The vise around my chest squeezes tighter. Next to Mira, Dain is the person who knows me best on the entire damned Continent, and even he thinks I can’t hack it here.

“To make her leave so I could get you out!” He climbs two steps, shortening the distance between us, but there’s no give in the set of his shoulders. If determination had a physical form, it would be Dain Aetos right now. “Do you think I want to watch my best friend die? Do you think it’ll be fun to see what they’ll do to you, knowing you’re General Sorrengail’s daughter? Putting on leathers doesn’t make you a rider, Vi. They’re going to tear you to shreds, and if they don’t, the dragons will. In the Riders Quadrant, you either graduate or die, and you know that.
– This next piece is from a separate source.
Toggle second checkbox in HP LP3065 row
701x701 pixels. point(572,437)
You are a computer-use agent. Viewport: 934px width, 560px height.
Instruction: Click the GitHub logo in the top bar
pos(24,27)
Let me save you.” His entire posture droops, and the plea in his eyes shreds some of my indignation. “Please let me save you.”
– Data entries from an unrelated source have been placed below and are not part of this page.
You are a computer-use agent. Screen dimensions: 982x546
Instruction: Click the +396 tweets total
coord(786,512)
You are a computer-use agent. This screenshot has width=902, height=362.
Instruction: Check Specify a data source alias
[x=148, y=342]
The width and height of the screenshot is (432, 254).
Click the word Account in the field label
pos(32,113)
“You can’t,” I whisper. “She said she’d haul me right back. I either leave here as a rider or as a name on a stone.”

“She didn’t mean it.” He shakes his head. “She can’t mean that.”
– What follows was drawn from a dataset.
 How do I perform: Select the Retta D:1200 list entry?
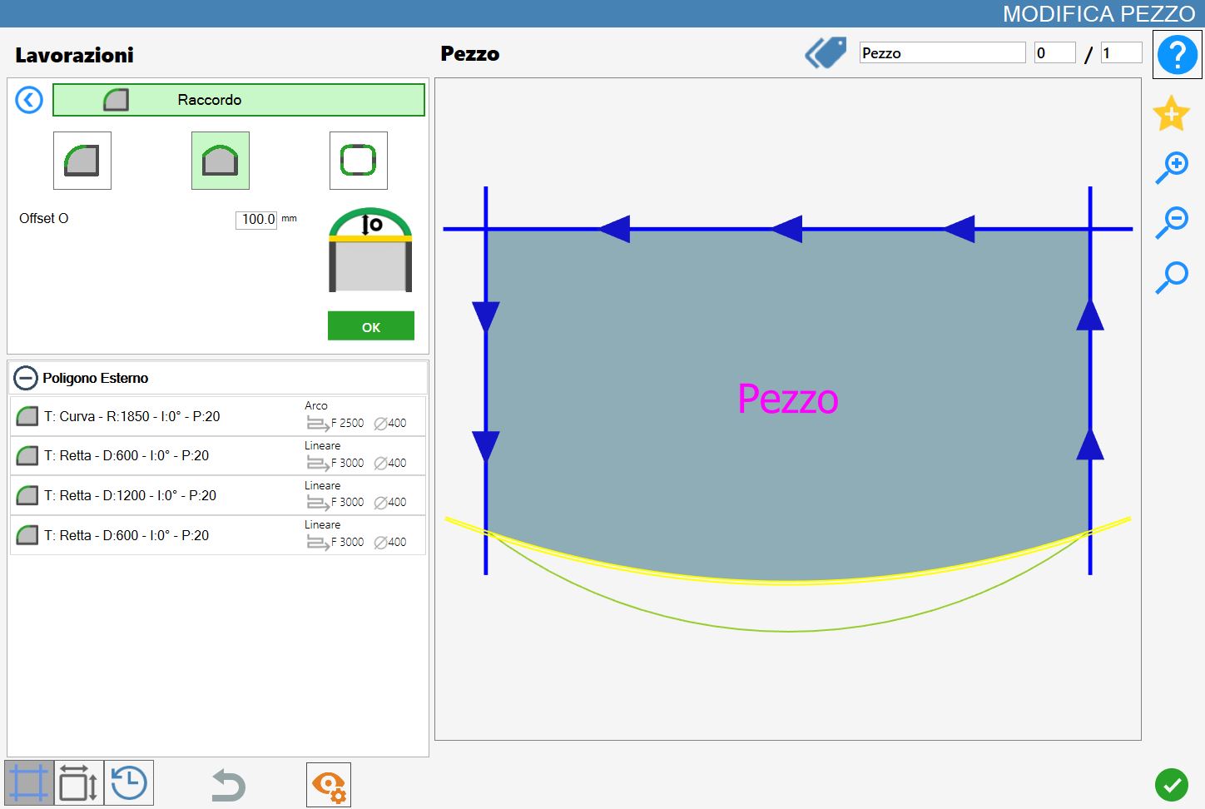[218, 495]
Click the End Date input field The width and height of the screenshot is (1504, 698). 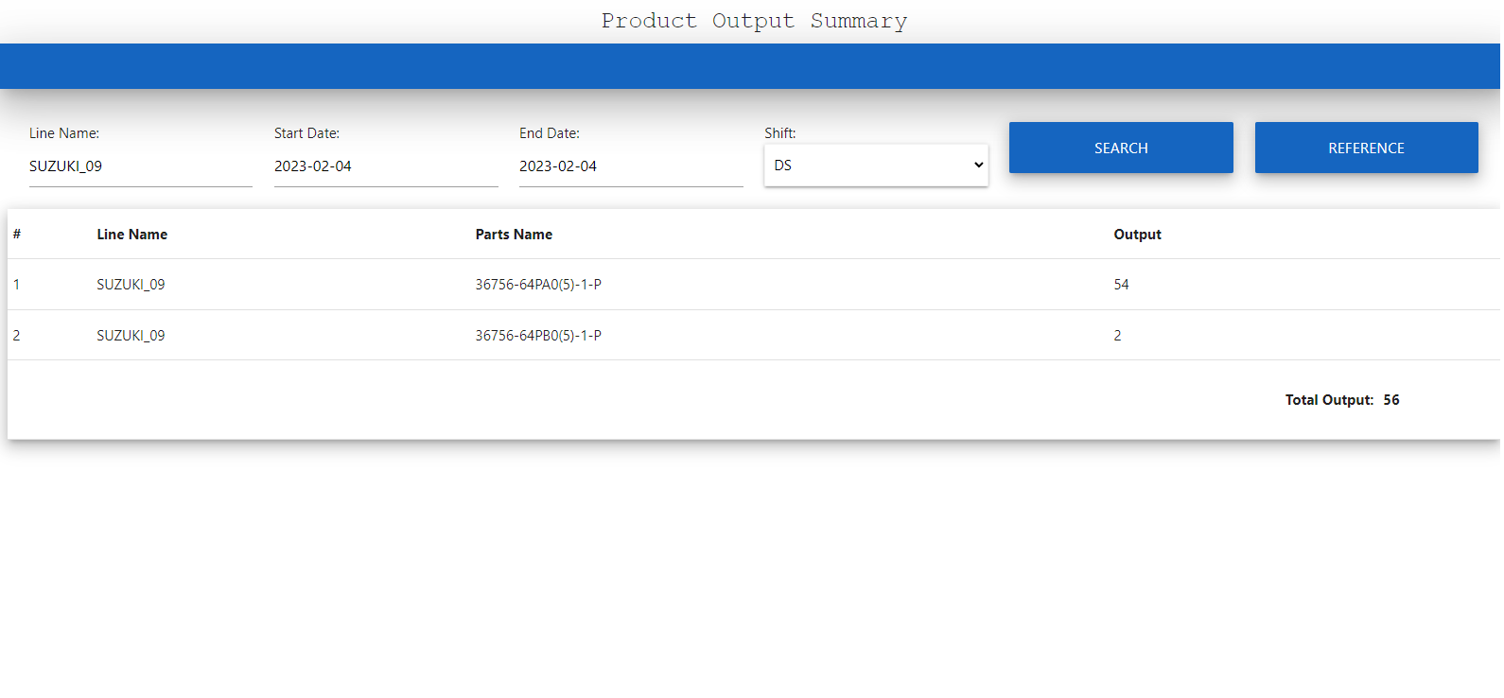point(630,166)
“She means it. Even Mira couldn’t talk her out of it.”

He searches my eyes and tenses, as if he sees the truth of it there. “Shit.”

“Yeah. Shit.” I shrug, like it’s not my life we’re talking about here.

“All right.” I can see him mentally changing gears, adapting to the information. “We’ll find another way. For now, let’s go.” He takes my hand and leads me to the alcove we disappeared from. “Get out there and meet the other first-years. I’ll go back and enter from the turret doorway. They’ll figure out we know each other soon enough, but don’t give anyone ammunition.” He squeezes my hand and lets go, walking away without another word and disappearing into the tunnel.

I grip the straps of my rucksack and walk into the dappled sunlight of the courtyard. The clouds are breaking, and the drizzle is burning off as the gravel crunches beneath my feet on my way toward the riders and cadets.

The massive courtyard, which could easily fit a thousand riders, is just like the map in the archives recorded. Shaped like an angular teardrop, the rounded end is formed by a giant outer wall at least ten feet thick. Along the sides are stone halls. I know the four-story building carved into the mountain with the rounded end is for academics, and the one on the right, towering over the cliff, is the dorms, where Dain took me. The imposing rotunda linking the two buildings also serves as the entrance to the gathering hall, commons, and library behind it. I quit gawking and turn in the courtyard to face the outer wall. There’s a stone dais on the right side of the parapet, occupied by two uniformed men I recognize as the commandant and executive commandant, both in full military dress, their medals winking in the sunlight.

It takes me a few minutes to find Rhiannon in the growing crowd, talking to another girl whose jet-black hair is cut just as short as Dain’s.